NMR-based solution structure of the Caulobacter crescentus ProXp-ala trans-editing enzyme

Abstract

ProXp-ala is a key component of the translational machinery in all three Domains of life. This enzyme helps to maintain the fidelity of proline codon translation through aminoacyl-tRNA^Pro proofreading. In the first step of tRNA aminoacylation, the cognate aminoacyl-tRNA synthetase (aaRS) binds and activates an amino acid in the enzyme’s synthetic active site. If a non-cognate amino acid passes this first selection step and is charged onto the tRNA, a distinct aaRS editing active site may recognize the mischarged tRNA and deacylate it. Alternatively, this editing reaction may be carried out by a separate enzyme that deacylates the mischarged tRNA in trans.
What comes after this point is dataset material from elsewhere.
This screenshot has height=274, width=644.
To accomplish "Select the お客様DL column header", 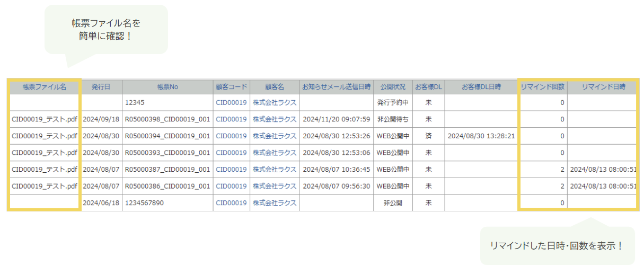I will coord(428,87).
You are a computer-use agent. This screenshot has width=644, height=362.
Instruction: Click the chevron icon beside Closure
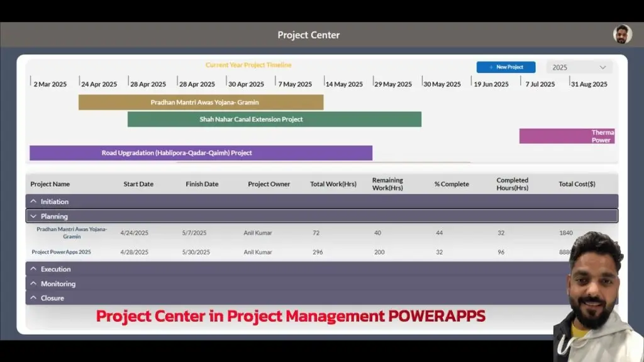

ProXp-ala is responsible for editing Ala mischarged onto tRNA^Pro. Since trans-editing domains such as ProXp-ala bind their substrates after release from the synthetase, they must recognize not only the mischarged amino acid, but also the specific tRNA. Previous studies showed that Caulobacter crescentus (Cc) ProXp-ala distinguishes tRNA^Pro from tRNA^Ala, in part, based on the unique tRNA^Pro acceptor stem base pair C1:G72. Previous crystallographic and NMR data also revealed a role for conformational selection by the ProXp-ala α2 helix in Ala- versus Pro-tRNA^Pro substrate discrimination. The α2 helix makes lattice contacts in the crystal, which left some uncertainty as to its position in solution. We report resonance assignments for the substrate-free Cc ProXp-ala and the NMR-derived three-dimensional structure of the protein. These data reveal the position of the α2 helix in solution, with implications for substrate binding and recognition.